This Week in History recalls memorable and decisive events and personalities of the past.

10th May 1801 – First Barbary War: The Barbary pirates of Tripoli declare war on the United States of America

A painting of American seamen boarding a Tripolitan gunboat during a naval engagement, 3 August 1804

An often forgotten conflict outside of the United States, the First Barbary War was a defining moment for the fledgling American republic on the world stage, demonstrating that America was a power that could wield real influence outside the North American continent.

The North African states usually called the ‘Barbary States’ by Europeans consisted of the mostly independent Ottoman provinces of Algeris, Tunis and Tripoli, and the independent sultanate of Morocco.

These nations were notorious for their slave raids and piracy; between the 15th and 18th centuries they carried out enormous numbers of slave raids and pirate attacks, mostly on Christian states in the Mediterranean, but even going as far as England and even once to Iceland. During this period, at least one million Europeans were captured, and enslaved for sale in the slave markets of the Islamic world.

Abraham Duquesne delivering Christian captives in Algiers after the Bombardment of Algiers (1683)
An 1815 illustration of a group of Christian slaves in Algiers by British artist Walter Croker

When the United States entered the international stage during its war of independence, its shipping to Europe was under the protection of the French, as per the alliance they signed with France to help them win the war with Britain. Once the war ended, however, so too did the protection of the French, and the Barbary pirates saw an opportunity to begin targeting a new – weakly defended – source of income.

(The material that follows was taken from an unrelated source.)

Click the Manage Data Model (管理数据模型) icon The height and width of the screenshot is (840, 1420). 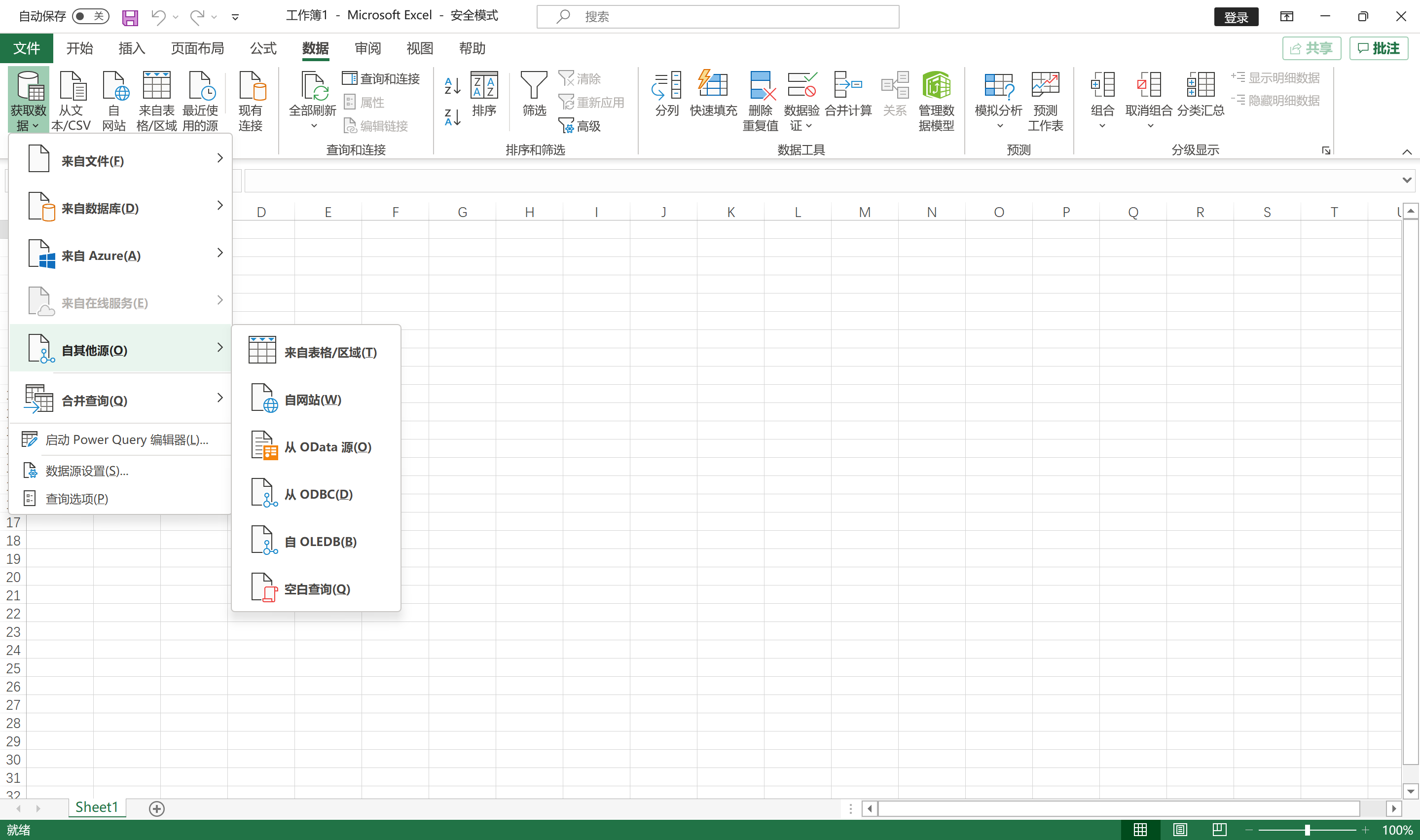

In 1784 Moroccan pirates seized an American ship and its crew and sent ransom demands to the American government, insisting the Americans pay regular tribute in return for safe passage for their merchant ships. The Spanish, who had been fighting and counter-raiding the Barbary States for centuries, helped the Americans by negotiating for the crew’s release, but advised the Americans that it would be much easier for them to simply pay the tribute to stop these attacks.

Under the direction of Thomas Jefferson, the American government dispatched a number of envoys to North Africa to discuss treaties they hoped would safeguard American shipping. The Moroccans signed an agreement in 1786 to end piracy against the Americans, promising to free any enslaved American citizens who entered their ports.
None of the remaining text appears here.